■ **JOB**
In the records below, retype the lines starting with the one that contains "Image resolution: width=289" and ending with the one that contains "Looking at the screenshot, I should (x=238, y=90).".

* * * * * * * * *

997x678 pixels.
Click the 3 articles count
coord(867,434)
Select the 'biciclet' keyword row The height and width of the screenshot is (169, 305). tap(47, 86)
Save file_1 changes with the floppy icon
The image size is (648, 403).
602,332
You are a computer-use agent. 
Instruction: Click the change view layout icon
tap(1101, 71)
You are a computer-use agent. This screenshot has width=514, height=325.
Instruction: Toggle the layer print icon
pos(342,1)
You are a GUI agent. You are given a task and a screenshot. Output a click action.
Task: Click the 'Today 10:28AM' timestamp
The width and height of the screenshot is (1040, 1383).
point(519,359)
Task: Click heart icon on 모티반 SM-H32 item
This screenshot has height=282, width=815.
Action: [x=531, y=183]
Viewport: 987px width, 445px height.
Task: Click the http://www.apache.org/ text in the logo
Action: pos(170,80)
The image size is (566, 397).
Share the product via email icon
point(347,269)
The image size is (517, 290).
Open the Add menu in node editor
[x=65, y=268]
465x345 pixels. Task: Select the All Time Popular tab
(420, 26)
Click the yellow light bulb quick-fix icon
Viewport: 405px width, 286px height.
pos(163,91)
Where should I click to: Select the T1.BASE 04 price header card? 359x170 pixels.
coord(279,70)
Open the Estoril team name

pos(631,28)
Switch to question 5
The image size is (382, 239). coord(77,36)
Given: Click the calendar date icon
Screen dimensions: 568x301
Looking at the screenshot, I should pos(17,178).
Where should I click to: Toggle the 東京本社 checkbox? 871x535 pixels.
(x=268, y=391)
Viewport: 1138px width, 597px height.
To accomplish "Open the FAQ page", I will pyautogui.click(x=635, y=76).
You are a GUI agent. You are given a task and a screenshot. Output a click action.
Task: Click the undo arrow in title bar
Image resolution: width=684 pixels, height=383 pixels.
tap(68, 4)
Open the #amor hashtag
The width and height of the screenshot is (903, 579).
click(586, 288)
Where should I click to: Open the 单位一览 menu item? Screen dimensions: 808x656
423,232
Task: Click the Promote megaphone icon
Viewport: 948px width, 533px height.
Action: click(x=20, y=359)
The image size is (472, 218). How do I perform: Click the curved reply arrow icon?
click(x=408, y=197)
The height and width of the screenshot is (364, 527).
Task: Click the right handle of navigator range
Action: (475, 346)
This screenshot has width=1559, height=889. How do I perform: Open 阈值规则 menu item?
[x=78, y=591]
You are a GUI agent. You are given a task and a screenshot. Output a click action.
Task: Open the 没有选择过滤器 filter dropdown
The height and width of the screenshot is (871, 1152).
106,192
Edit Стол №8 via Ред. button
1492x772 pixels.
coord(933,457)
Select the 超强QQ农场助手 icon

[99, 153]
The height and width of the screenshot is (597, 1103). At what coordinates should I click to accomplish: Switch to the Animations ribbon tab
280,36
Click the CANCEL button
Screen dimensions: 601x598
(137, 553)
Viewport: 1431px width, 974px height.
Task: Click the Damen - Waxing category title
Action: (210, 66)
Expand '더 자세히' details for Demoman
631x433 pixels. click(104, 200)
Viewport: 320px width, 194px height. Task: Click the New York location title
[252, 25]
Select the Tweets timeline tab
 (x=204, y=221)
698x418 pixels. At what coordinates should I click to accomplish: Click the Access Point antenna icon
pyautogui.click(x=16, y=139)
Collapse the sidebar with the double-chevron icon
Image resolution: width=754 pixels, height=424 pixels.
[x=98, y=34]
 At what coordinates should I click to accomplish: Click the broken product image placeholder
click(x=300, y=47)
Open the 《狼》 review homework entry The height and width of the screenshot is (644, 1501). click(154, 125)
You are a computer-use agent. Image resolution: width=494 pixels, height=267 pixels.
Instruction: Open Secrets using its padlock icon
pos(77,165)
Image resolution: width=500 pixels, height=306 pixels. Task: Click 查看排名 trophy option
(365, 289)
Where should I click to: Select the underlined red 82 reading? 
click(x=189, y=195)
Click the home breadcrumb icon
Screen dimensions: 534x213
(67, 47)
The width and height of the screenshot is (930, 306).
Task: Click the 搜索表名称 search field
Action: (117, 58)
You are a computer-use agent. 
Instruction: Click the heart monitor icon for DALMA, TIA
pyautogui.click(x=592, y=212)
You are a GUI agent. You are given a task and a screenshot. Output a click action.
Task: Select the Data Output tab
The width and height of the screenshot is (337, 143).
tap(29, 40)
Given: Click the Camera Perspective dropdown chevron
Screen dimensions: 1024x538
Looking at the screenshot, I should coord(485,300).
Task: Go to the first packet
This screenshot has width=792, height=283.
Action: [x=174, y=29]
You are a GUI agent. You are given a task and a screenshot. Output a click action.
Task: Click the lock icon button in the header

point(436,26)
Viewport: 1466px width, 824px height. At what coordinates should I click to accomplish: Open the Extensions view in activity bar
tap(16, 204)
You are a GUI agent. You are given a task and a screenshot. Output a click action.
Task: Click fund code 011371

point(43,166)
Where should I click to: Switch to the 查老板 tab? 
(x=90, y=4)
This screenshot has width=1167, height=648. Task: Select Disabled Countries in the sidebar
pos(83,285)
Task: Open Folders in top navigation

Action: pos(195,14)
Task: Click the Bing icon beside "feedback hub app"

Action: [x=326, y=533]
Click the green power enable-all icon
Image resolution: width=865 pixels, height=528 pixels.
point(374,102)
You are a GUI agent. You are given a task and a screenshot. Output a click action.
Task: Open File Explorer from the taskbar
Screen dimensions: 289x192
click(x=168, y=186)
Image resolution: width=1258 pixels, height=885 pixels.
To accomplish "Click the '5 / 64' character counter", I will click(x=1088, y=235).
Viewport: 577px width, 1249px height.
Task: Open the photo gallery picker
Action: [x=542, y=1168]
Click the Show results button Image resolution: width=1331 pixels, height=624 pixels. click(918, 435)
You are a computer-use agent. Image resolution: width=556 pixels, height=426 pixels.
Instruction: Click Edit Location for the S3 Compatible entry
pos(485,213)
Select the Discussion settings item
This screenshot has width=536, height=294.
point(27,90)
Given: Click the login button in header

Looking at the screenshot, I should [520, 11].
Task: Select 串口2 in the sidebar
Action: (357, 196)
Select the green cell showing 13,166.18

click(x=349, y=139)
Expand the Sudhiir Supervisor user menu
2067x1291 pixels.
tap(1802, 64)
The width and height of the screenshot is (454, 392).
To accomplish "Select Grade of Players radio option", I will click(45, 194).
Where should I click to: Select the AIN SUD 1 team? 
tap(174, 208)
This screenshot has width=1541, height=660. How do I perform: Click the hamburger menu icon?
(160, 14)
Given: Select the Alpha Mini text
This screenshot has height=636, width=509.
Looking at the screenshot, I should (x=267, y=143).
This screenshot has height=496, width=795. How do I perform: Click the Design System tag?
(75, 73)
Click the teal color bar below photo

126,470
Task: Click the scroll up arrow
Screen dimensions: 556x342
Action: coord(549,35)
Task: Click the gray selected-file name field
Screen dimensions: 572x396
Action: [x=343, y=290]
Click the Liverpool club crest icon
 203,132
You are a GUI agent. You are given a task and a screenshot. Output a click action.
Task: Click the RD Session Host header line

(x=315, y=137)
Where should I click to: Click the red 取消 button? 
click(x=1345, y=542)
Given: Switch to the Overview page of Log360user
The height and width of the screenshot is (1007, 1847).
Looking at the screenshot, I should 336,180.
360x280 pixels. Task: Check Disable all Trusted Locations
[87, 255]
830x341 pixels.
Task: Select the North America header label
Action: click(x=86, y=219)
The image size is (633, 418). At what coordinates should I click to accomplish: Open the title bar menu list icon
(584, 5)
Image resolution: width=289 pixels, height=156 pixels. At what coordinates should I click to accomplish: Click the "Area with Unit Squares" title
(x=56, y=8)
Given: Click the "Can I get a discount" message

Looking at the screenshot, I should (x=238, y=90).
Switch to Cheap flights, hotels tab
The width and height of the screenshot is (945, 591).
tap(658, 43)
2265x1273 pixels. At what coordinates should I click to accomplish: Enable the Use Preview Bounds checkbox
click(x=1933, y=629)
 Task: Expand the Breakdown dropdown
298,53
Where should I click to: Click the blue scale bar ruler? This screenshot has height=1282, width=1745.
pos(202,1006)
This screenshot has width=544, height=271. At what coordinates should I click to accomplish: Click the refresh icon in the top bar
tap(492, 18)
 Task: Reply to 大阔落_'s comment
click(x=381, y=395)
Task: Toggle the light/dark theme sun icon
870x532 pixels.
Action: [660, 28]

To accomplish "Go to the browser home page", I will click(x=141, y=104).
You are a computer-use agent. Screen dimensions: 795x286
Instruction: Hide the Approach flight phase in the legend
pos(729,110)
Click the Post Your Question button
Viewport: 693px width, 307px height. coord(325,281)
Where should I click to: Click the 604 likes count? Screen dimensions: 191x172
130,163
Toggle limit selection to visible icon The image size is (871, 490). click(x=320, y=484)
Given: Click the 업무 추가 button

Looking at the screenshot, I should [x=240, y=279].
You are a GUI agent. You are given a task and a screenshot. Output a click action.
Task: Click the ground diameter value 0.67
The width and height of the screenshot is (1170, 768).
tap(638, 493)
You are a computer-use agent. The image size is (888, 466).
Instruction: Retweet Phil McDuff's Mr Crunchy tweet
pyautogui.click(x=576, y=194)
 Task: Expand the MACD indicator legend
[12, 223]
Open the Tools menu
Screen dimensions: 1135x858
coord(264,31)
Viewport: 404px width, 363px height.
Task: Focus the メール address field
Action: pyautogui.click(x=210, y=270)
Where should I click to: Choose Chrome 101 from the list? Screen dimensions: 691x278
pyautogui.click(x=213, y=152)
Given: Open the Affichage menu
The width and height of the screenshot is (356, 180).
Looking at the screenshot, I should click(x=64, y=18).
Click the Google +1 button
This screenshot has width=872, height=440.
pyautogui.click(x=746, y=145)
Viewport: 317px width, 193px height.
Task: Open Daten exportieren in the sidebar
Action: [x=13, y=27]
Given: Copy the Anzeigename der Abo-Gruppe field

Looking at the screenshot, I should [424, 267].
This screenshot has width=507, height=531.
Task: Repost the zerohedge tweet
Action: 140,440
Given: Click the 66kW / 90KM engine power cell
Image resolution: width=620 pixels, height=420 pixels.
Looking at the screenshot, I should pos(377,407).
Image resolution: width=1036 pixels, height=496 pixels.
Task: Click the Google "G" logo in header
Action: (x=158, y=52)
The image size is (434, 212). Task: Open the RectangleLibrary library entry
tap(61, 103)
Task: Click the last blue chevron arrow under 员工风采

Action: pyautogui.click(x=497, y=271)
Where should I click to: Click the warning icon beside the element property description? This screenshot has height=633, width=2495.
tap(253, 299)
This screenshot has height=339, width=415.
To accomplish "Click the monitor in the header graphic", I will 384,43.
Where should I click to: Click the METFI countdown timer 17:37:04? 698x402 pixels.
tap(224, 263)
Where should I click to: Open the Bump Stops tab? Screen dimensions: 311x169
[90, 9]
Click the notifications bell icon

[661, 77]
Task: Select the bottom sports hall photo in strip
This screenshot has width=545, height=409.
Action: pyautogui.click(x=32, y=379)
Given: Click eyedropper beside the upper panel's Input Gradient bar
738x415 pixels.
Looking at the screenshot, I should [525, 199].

* * * * * * * * *

■ **SOLUTION TO THE EXERCISE**
Image resolution: width=289 pixels, height=156 pixels. At what coordinates should I click to accomplish: Click the "Area with Unit Squares" title
(x=56, y=8)
Given: Click the "Can I get a discount" message

Looking at the screenshot, I should (x=238, y=90).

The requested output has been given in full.